* [What you should do]: At the line containing "This screenshot has height=308, width=410.", begin retyping, and continue word for word until the records below run out.

* [Records for the task]:
________________________
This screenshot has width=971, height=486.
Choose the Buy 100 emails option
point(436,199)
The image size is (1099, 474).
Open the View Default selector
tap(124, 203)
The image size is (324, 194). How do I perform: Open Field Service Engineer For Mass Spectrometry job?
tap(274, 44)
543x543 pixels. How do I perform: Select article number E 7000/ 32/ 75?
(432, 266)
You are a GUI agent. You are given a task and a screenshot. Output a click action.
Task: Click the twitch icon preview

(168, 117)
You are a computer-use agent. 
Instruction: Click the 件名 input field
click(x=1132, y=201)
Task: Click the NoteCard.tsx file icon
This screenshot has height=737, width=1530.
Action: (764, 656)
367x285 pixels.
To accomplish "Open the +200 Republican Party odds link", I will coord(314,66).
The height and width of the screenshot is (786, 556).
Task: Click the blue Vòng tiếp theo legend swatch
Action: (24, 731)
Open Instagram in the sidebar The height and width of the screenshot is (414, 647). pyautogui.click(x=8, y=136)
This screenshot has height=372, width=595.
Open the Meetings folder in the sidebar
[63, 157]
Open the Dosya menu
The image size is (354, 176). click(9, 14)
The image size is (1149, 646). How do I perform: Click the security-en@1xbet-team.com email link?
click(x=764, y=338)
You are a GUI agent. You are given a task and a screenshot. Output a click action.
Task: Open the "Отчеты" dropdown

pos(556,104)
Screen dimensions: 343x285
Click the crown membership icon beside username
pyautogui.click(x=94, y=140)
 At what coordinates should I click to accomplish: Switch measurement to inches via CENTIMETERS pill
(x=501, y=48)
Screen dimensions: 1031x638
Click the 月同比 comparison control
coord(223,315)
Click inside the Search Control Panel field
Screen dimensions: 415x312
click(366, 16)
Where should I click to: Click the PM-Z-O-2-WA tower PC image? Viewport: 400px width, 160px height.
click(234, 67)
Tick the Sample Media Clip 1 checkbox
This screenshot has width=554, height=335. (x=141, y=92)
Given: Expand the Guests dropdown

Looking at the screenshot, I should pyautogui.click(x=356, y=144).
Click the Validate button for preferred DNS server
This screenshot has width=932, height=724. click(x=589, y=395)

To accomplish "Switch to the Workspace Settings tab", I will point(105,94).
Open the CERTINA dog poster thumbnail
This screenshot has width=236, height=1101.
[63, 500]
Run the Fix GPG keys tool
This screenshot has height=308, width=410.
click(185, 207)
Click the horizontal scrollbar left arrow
________________________
* [Answer to this task]:
This screenshot has height=308, width=410.
click(185, 207)
Click the horizontal scrollbar left arrow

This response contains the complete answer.